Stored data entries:
------------------------------------------------

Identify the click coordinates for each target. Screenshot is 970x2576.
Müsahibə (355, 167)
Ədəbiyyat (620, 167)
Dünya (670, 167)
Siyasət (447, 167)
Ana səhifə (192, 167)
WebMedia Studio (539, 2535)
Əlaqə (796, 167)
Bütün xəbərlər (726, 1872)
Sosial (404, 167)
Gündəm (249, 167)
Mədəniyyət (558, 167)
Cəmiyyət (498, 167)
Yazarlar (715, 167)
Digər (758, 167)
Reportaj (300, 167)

------------------------------------------------

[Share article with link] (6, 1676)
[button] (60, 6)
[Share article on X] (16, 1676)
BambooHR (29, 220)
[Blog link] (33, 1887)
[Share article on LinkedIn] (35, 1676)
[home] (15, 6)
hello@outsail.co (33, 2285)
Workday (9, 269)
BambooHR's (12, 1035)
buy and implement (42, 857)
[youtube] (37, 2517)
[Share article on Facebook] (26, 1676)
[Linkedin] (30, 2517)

------------------------------------------------

- The task: Word for word, restate the lines of the data above that fall between the line holding "BambooHR's (12, 1035)" and the line holding "[Linkedin] (30, 2517)", inclusive, and no other lines.

- Response to the task:
BambooHR's (12, 1035)
buy and implement (42, 857)
[youtube] (37, 2517)
[Share article on Facebook] (26, 1676)
[Linkedin] (30, 2517)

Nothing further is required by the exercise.